[Page excerpt]
Ireland has always been Easter’s nation. For Christians, the holiday marks not the end of Jesus’ ministry but the beginning of a new covenant with God. Easter is an offer of salvation, not salvation itself. In this century, the Irish republic came to life only through Britain’s defeat of the 1916 Easter Rising. Last week’s Good Friday agreement came to life only after 30 years of sectarian violence and a death toll that includes 3,200 people and the hopes of two generations.
Easter 1998 marks an offer of salvation for the people of Northern Ireland. If people there, especially political leaders, choose love, hard work and risk, peace might one day reign. The easy path of continued mistrust, hatred and violence still beckons. Ireland’s history rings through its songs, a collective battle call that sings of the trenches dug within Irish hearts. Putting down the gun requires history’s aggrieved to stop feeling sorry for themselves and their ancestors. Victimhood drives much of Ulster politics, and history’s wrongs spread so bountifully over the green hills of Ireland that everyone can claim a victim’s mantle.
But no revenge can absolve the 14 Irish shot dead on Bloody Sunday or the 19 English bombed to death in the attack on Lord Mountbatten. The songs of past wrongs now threaten to consume Ireland’s future. Already, some in Ulster want to turn the Good Friday agreement into a replay of the past. “Remember what happened to Michael Collins,” read graffiti directed at republican leader Gerry Adams after the agreement was announced. Collins negotiated Ireland’s home rule after the 1916 Easter Rising, buying statehood for Ireland at the price of compromise with the British. For this he was killed by the radical republicans who lost the resultant Irish Civil War.

Data listing:
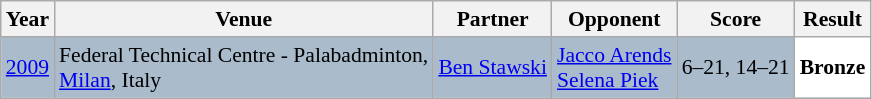
Bronze [833, 68]
2009 [28, 68]
Partner [492, 19]
Jacco Arends Selena Piek [614, 68]
Opponent [614, 19]
Score [736, 19]
6–21, 14–21 [736, 68]
Federal Technical Centre - Palabadminton,Milan, Italy [244, 68]
Ben Stawski [492, 68]
Result [833, 19]
Year [28, 19]
Venue [244, 19]
Provide the (X, Y) coordinate of the cell's center where the given text is located.  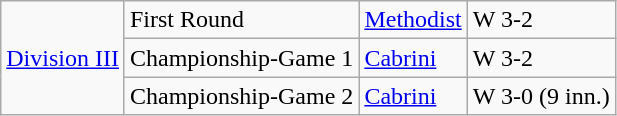
First Round (241, 20)
Championship-Game 1 (241, 58)
Championship-Game 2 (241, 96)
Methodist (413, 20)
Division III (63, 58)
W 3-0 (9 inn.) (541, 96)
Identify which cell holds the provided text, then report its [x, y] central coordinate. 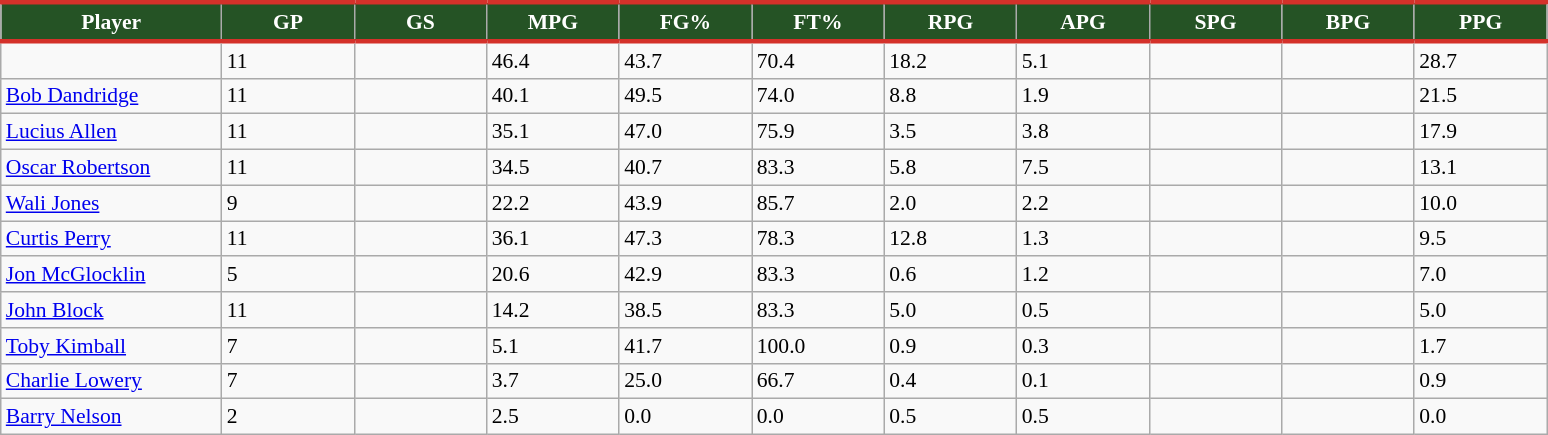
17.9 [1480, 132]
Bob Dandridge [112, 96]
Lucius Allen [112, 132]
Toby Kimball [112, 346]
1.2 [1084, 275]
FT% [818, 22]
3.7 [554, 381]
PPG [1480, 22]
41.7 [686, 346]
RPG [950, 22]
John Block [112, 310]
7.5 [1084, 168]
85.7 [818, 203]
66.7 [818, 381]
10.0 [1480, 203]
35.1 [554, 132]
28.7 [1480, 60]
34.5 [554, 168]
0.3 [1084, 346]
GP [288, 22]
Jon McGlocklin [112, 275]
3.8 [1084, 132]
46.4 [554, 60]
100.0 [818, 346]
Player [112, 22]
5.8 [950, 168]
0.6 [950, 275]
70.4 [818, 60]
43.9 [686, 203]
21.5 [1480, 96]
40.1 [554, 96]
Wali Jones [112, 203]
8.8 [950, 96]
47.0 [686, 132]
20.6 [554, 275]
0.4 [950, 381]
13.1 [1480, 168]
14.2 [554, 310]
25.0 [686, 381]
75.9 [818, 132]
5 [288, 275]
1.3 [1084, 239]
SPG [1216, 22]
40.7 [686, 168]
9.5 [1480, 239]
43.7 [686, 60]
2.0 [950, 203]
2.2 [1084, 203]
47.3 [686, 239]
MPG [554, 22]
9 [288, 203]
7.0 [1480, 275]
Curtis Perry [112, 239]
2 [288, 417]
FG% [686, 22]
42.9 [686, 275]
0.1 [1084, 381]
Charlie Lowery [112, 381]
18.2 [950, 60]
1.7 [1480, 346]
74.0 [818, 96]
22.2 [554, 203]
36.1 [554, 239]
1.9 [1084, 96]
12.8 [950, 239]
38.5 [686, 310]
BPG [1348, 22]
3.5 [950, 132]
78.3 [818, 239]
Barry Nelson [112, 417]
APG [1084, 22]
Oscar Robertson [112, 168]
2.5 [554, 417]
GS [420, 22]
49.5 [686, 96]
Provide the [x, y] coordinate of the cell's center where the given text is located.  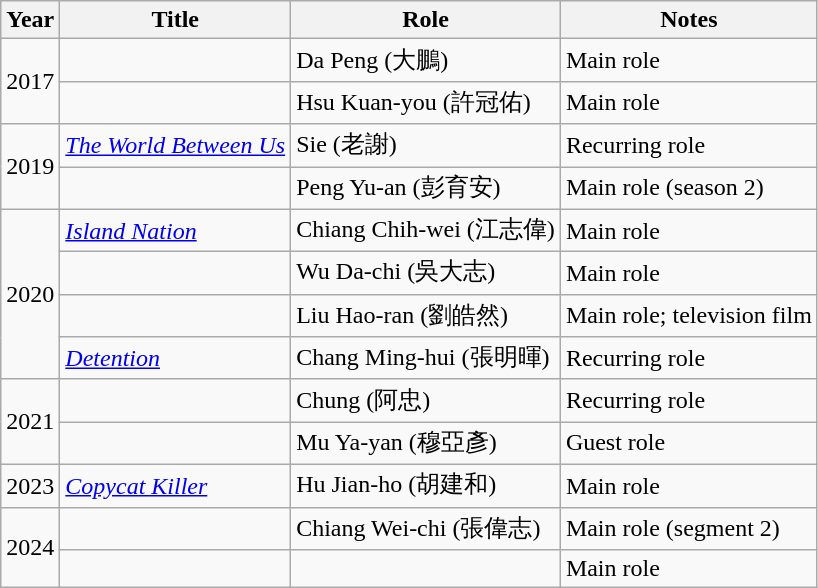
2020 [30, 294]
Title [176, 20]
Wu Da-chi (吳大志) [426, 274]
Sie (老謝) [426, 146]
Chiang Chih-wei (江志偉) [426, 230]
Mu Ya-yan (穆亞彥) [426, 444]
Year [30, 20]
Peng Yu-an (彭育安) [426, 188]
Main role; television film [688, 316]
Liu Hao-ran (劉皓然) [426, 316]
Guest role [688, 444]
Chung (阿忠) [426, 400]
Notes [688, 20]
Hu Jian-ho (胡建和) [426, 486]
2017 [30, 82]
Chang Ming-hui (張明暉) [426, 358]
Main role (segment 2) [688, 528]
2021 [30, 422]
The World Between Us [176, 146]
Hsu Kuan-you (許冠佑) [426, 102]
Da Peng (大鵬) [426, 60]
Copycat Killer [176, 486]
Island Nation [176, 230]
Main role (season 2) [688, 188]
Chiang Wei-chi (張偉志) [426, 528]
2019 [30, 166]
2024 [30, 548]
2023 [30, 486]
Role [426, 20]
Detention [176, 358]
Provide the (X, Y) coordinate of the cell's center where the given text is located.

[What the task requires]
Quote the whole passage on Ireland and the Good Friday agreement word for word.

[Solution below]
Ireland has always been Easter’s nation. For Christians, the holiday marks not the end of Jesus’ ministry but the beginning of a new covenant with God. Easter is an offer of salvation, not salvation itself. In this century, the Irish republic came to life only through Britain’s defeat of the 1916 Easter Rising. Last week’s Good Friday agreement came to life only after 30 years of sectarian violence and a death toll that includes 3,200 people and the hopes of two generations.
Easter 1998 marks an offer of salvation for the people of Northern Ireland. If people there, especially political leaders, choose love, hard work and risk, peace might one day reign. The easy path of continued mistrust, hatred and violence still beckons. Ireland’s history rings through its songs, a collective battle call that sings of the trenches dug within Irish hearts. Putting down the gun requires history’s aggrieved to stop feeling sorry for themselves and their ancestors. Victimhood drives much of Ulster politics, and history’s wrongs spread so bountifully over the green hills of Ireland that everyone can claim a victim’s mantle.
But no revenge can absolve the 14 Irish shot dead on Bloody Sunday or the 19 English bombed to death in the attack on Lord Mountbatten. The songs of past wrongs now threaten to consume Ireland’s future. Already, some in Ulster want to turn the Good Friday agreement into a replay of the past. “Remember what happened to Michael Collins,” read graffiti directed at republican leader Gerry Adams after the agreement was announced. Collins negotiated Ireland’s home rule after the 1916 Easter Rising, buying statehood for Ireland at the price of compromise with the British. For this he was killed by the radical republicans who lost the resultant Irish Civil War.